Langzamerhand begint het Engels zijn werk verder binnen te dringen. De eerste Brief uit Brooklyn, in De Gids van 1963, staat vol met letterlijke vertalingen uit het Engels waaruit verbazing spreekt over het anders-zijn van de andere taal. Iemand beschrijft daar zijn auto als ‘de beste parende auto in de parende zaak, geen enkel door God verdoemd onderdeel hoeft ooit door een parende repareerman vervangen te worden, zo’n soort auto is het, niet een uit drek vervaardigd dat met paarde-uitwerpselen bij elkaar wordt gehouden’. Later maken die gekke vertalingen plaats voor een rondhotsen door twee talen tegelijk, iets waar elke tweetalige in spe ook wel aan mee heeft gedaan. In Het Carnarium levert het vuurwerk van Independence Day de volgende dialoog op: ‘Die firecrackers en cherrybombs willen mij om de bocht drijven als ik thuisblijft’. ‘Mij drijven ze ook nootjes en maken mijn hoofd spinnen’. ‘Ik kan ze niet staan, I have so the land on them’. Dat is ook een soort ‘triggering’, maar dan van een andere orde. De vreemde woorden firecrackers en cherrybombs zijn signalen die aankondigen dat de vreemde taal weer in aantocht is en als reactie op
die signalen gaat de verteller over op een Nederlands dat het dreigende Amerikaans bezweert door het te vertalen, met komische apekool als gevolg. Vreemdetaalbewoners die nog een beetje weten wat ze doen en wat er met hen aan de hand is, zijn vaak hartstochtelijke beoefenaren van deze opzettelijke verwarring.

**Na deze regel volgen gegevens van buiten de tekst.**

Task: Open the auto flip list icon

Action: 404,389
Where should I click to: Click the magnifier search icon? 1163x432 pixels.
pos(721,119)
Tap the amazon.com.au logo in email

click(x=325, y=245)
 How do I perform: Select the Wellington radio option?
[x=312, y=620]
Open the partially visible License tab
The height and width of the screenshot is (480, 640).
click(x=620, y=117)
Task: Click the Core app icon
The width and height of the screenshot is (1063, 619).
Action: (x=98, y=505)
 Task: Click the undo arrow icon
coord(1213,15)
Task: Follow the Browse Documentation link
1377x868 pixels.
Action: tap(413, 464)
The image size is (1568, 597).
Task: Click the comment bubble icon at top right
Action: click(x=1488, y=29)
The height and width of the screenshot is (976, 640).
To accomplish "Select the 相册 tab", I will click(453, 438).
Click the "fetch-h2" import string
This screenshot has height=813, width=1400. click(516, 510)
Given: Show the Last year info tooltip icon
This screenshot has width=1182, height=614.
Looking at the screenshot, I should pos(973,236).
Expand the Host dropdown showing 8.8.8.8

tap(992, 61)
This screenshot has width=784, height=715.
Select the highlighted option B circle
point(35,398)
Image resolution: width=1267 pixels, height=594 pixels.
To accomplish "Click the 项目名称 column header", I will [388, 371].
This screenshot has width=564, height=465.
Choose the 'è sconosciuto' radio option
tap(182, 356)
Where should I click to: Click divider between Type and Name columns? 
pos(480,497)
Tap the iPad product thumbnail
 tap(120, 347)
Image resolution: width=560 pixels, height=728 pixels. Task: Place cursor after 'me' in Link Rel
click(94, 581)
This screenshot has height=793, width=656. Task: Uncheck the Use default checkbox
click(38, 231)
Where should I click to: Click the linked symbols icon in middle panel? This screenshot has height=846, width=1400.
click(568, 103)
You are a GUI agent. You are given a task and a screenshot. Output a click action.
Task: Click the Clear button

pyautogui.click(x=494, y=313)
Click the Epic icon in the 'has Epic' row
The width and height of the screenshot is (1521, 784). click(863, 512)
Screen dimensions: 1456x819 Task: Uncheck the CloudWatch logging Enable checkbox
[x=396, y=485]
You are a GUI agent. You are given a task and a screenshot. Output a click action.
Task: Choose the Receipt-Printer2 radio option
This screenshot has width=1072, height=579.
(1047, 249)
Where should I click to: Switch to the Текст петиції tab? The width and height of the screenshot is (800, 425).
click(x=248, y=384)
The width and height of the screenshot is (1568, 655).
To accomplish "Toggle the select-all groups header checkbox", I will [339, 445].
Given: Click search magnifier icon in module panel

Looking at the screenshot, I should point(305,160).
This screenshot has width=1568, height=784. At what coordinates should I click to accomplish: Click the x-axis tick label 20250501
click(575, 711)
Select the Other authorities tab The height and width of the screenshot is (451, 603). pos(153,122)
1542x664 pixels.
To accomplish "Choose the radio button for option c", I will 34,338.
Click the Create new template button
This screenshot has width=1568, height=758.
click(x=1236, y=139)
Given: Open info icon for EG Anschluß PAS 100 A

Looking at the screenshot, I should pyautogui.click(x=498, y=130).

Voor Vroman, die niet alleen tussen twee talen leeft, maar ook tussen proza en poëzie, en tussen essay en verhaal, is het van de ene taal in de andere kunnen lopen een uitbreiding van het grote menggebied dat de literatuur voor hem is. Een gedicht kan bij hem plotseling in proza overgaan en dan weer terugschakelen naar maat en rijm: ‘Want ik denk vaak in rijm als ik loop, en dan nog romantisch ook.’ Maar ook wel als hij niet loopt, want een paar bladzijden verder in Het Carnarium staat al een veel langer stuk rijm: ‘Weten waarom we kunnen huilen als de zon mooi ondergaat; zijn er golven in de hersens waar de liefde uit ontstaat? Leven in ons hoofd patronen waarlangs losse elektronen stromen die geluk beschrijven zonder iets van onze lijven, zonder antwoord van de magen en de liezen terug te vragen, zonder ons te laten kiezen?’ En dat allemaal terwijl hij zit.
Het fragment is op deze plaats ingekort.